Sara draws the 6 of hearts from a standard deck of 52 cards. Without replacing the first card, she then proceeds to draw a second card. a. Determine the probability that the second card is another 6 . \[ P(6 \mid 6 \text { of hearts })= \] b. Determine the probability that the second card is another heart. \[ P(\text { heart } \mid 6 \text { of hearts })= \]

Step 1 ：Sara draws the 6 of hearts from a standard deck of 52 cards. Without replacing the first card, she then proceeds to draw a second card.

Step 2 ：We need to determine the probability that the second card is another 6. There are 4 sixes in a deck of 52 cards. Since we've already drawn one, there are now 3 sixes left in a deck of 51 cards. So, the probability is \(\frac{3}{51}\).

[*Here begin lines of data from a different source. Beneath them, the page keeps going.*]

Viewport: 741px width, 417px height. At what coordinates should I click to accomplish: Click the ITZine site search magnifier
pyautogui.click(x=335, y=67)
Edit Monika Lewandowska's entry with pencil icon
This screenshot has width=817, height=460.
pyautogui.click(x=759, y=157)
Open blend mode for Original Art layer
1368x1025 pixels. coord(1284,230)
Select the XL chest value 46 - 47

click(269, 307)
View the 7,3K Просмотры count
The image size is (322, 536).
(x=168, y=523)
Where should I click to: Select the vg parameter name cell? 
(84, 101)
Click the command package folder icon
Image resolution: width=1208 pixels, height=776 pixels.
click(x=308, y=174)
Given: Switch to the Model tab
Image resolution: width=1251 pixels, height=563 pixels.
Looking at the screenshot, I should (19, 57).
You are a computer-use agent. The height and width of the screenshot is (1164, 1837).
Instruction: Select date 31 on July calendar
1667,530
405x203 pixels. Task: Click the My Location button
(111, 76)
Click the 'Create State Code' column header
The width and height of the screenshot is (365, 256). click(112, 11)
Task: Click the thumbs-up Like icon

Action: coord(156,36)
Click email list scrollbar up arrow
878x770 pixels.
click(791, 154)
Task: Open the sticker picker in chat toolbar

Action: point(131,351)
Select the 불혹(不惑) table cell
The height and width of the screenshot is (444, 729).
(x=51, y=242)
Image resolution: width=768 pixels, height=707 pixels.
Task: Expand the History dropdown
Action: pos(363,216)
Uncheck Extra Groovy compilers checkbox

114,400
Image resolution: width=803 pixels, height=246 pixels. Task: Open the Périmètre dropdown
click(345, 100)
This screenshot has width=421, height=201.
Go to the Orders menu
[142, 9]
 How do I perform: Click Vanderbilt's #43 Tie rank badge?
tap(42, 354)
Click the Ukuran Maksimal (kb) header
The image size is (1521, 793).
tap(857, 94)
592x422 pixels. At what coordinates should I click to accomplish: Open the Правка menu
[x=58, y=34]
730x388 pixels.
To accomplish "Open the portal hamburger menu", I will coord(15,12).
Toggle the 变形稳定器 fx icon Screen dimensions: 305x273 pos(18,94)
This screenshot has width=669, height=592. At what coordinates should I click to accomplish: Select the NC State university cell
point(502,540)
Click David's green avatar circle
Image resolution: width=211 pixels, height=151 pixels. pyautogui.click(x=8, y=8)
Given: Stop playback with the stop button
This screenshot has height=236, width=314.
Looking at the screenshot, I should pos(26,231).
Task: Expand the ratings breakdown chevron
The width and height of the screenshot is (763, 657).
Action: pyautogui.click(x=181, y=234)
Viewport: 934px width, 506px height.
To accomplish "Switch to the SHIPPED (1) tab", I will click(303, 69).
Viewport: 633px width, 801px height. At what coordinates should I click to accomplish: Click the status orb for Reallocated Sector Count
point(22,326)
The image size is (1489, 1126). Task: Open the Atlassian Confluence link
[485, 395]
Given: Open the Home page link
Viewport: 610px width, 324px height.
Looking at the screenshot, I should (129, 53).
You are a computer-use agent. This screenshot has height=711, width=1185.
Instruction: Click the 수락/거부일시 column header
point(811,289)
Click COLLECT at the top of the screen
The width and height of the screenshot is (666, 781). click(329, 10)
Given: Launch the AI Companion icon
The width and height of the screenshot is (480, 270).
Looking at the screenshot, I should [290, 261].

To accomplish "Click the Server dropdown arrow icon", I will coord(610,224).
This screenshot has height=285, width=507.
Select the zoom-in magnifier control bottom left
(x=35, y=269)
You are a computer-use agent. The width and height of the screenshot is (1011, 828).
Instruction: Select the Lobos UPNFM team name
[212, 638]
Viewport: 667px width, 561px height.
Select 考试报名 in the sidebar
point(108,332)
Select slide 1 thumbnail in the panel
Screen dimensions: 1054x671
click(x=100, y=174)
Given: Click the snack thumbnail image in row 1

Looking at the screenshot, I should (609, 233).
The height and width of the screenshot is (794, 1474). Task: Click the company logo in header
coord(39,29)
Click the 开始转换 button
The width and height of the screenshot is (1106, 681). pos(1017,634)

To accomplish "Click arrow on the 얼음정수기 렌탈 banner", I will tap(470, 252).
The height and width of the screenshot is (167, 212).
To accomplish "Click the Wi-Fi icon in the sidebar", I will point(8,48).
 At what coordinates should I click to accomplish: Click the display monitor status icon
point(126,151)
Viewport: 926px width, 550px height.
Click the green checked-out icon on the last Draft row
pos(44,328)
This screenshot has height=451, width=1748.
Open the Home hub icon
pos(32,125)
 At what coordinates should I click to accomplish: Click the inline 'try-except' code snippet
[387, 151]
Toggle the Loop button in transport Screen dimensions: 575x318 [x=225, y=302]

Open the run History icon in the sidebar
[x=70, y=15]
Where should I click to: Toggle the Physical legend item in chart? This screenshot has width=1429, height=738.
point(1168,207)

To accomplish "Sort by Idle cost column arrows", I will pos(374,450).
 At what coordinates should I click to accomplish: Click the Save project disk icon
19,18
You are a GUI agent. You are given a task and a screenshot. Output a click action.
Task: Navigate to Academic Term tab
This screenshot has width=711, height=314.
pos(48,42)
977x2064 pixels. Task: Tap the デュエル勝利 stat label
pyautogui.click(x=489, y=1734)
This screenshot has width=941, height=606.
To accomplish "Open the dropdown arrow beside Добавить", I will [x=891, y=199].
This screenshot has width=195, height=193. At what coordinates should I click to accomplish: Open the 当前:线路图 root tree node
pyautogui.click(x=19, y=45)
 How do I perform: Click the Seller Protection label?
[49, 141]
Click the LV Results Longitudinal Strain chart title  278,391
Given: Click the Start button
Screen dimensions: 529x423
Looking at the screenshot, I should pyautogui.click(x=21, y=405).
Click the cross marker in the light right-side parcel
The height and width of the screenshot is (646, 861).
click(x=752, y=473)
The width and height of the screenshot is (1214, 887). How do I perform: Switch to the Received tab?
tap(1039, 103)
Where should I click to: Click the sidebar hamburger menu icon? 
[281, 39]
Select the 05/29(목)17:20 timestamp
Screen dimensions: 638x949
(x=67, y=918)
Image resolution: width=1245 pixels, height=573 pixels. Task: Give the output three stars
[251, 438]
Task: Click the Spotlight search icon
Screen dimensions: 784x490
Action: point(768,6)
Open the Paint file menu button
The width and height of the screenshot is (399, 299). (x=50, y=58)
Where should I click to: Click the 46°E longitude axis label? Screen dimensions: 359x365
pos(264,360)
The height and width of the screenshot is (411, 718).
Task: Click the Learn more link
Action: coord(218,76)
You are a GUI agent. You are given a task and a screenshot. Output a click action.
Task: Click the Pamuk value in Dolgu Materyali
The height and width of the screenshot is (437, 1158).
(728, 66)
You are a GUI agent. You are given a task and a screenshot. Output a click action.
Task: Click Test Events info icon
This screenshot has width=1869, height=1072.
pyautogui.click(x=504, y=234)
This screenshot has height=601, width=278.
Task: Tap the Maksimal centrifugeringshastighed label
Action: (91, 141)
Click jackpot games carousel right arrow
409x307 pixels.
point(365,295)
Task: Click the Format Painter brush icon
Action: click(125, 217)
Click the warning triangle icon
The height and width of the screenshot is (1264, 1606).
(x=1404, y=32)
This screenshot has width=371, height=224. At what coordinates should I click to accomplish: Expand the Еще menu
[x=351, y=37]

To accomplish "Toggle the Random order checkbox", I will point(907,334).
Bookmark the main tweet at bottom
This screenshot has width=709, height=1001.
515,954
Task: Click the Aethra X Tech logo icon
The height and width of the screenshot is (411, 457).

Step 3 ：We also need to determine the probability that the second card is another heart. There are 13 hearts in a deck of 52 cards. Since we've already drawn one, there are now 12 hearts left in a deck of 51 cards. So, the probability is \(\frac{12}{51}\).

Step 4 ：Final Answer: a. The probability that the second card is another 6 is \(\boxed{0.0588}\) or \(\boxed{\frac{3}{51}}\). b. The probability that the second card is another heart is \(\boxed{0.2353}\) or \(\boxed{\frac{12}{51}}\).